Writing an array of strings to .bin format is done as follows
out = open("string_array.bin","w")
a = ["first string","second string","third string"]
write(out,a)
close(out)
But when it comes to reading back array a, things start to get tricky.
out = open("string_array.bin","r")
a = read(out)
close(out)
typeof(a) # returns Array{UInt8,1}
How does one convert the Array{UInt8,1} back to the original a array of type Array{String,1}?
It needs to also work when the array of strings has 300+ million elements, i.e. the solution has to be well performing.

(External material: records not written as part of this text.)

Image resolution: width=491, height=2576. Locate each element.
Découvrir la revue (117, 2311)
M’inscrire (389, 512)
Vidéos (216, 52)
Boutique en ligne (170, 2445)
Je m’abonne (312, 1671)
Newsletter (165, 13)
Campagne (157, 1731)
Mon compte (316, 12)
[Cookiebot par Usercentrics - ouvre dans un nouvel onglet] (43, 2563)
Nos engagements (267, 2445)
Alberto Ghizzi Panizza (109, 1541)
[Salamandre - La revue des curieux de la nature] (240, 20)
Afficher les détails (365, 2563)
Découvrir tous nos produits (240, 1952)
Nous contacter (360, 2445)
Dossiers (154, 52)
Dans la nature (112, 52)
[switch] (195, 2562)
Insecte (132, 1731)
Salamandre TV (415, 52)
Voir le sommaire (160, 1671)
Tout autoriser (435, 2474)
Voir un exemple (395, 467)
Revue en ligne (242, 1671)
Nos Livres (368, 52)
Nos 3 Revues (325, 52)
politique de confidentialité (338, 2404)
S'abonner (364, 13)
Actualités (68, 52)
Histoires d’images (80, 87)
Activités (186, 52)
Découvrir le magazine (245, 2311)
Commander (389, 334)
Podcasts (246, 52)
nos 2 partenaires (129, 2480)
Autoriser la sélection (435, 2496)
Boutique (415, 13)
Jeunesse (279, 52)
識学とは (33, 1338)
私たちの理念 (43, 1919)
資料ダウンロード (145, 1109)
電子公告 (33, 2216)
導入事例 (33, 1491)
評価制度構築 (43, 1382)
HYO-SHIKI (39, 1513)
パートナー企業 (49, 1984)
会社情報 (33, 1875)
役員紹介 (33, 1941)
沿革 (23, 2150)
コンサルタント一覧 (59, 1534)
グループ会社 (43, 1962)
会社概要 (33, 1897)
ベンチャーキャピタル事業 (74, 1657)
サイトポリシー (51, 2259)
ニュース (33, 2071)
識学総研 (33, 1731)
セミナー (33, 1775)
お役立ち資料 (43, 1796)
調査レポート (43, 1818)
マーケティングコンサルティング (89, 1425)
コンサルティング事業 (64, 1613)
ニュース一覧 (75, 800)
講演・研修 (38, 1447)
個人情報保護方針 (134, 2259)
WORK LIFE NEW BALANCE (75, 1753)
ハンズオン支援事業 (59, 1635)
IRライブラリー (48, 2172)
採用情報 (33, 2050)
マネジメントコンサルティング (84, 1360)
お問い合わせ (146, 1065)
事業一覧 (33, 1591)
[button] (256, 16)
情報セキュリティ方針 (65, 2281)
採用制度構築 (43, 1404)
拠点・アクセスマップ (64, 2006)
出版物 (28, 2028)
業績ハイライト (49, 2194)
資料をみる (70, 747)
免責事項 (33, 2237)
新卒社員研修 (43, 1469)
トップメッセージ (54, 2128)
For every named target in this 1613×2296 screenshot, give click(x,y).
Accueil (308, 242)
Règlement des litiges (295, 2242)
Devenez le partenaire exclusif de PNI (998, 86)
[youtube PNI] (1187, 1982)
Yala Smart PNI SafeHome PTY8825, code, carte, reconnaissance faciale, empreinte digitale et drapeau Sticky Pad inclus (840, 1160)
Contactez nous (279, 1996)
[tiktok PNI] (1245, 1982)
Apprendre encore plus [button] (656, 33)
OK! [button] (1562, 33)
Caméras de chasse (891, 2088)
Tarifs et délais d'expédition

So Bogumil is right, it is a bit hacky, but if you are keen to write and read to binary files, then here is an implementation for reading and writing Vector{String}
that works by converting each String
to Vector{UInt8}
, then writing each Vector{UInt8}
to file, using an initial Int64
for each Vector{UInt8}
to store its length. The file also starts with an extra Int64
that stores the length of the Vector{String}
. The read routines then use this information to pull it all back in and convert it back to Vector{String}
:
my_write(fid1::IOStream, x::Vector{UInt8}) = begin ; write(fid1, Int64(length(x))) ; write(fid1, x) ; end
my_write(fid1::IOStream, x::Vector{Vector{UInt8}}) = begin ; write(fid1, Int64(length(x))) ; [ my_write(fid1, y) for y in x ] ; end
my_read(fid1::IOStream, ::Type{Vector{UInt8}})::Vector{UInt8} = begin i = read(fid1, Int64) ; [ read(fid1, UInt8) for a = 1:i ] ; end
my_read(fid1::IOStream, ::Type{Vector{Vector{UInt8}}})::Vector{Vector{UInt8}} = begin i = read(fid1, Int64) ; [ my_read(fid1, Vector{UInt8}) for a = 1:i ] ; end
my_write(myfilepath::String, x::Vector{String}) = open(fid1 -> my_write(fid1, [ Vector{UInt8}(codeunits(y)) for y in x ]), myfilepath, "w")
function my_read(myfilepath::String, ::Type{Vector{String}})::Vector{String}
x = open(fid1 -> my_read(fid1, Vector{Vector{UInt8}}), myfilepath, "r")
return [ String(y) for y in x ]
end
I've probably included a little more type information than is necessary, but it might make things a bit more obvious to you. Also, sorry, I have a bad habit of doing this sort of thing with one-liners, but you can easily unpack it if necessary. Here's some test code (just adjust the filepath):
myfilepath = "/home/colin/Temp/test_file.bin"
x = ["abc", "de", "f", "", "ghij"]
my_write(myfilepath, x)
my_read(myfilepath, Vector{String})
Note, with a little bit of effort, this code can be made more general so that it will work for pretty much any Vector{Vector{T}}
as long as T
is writable. In fact, if you're really clever, it should be able to be generalized to any Vector{Vector{Vector{...{T}}}}
, as long as you can get the recursion right.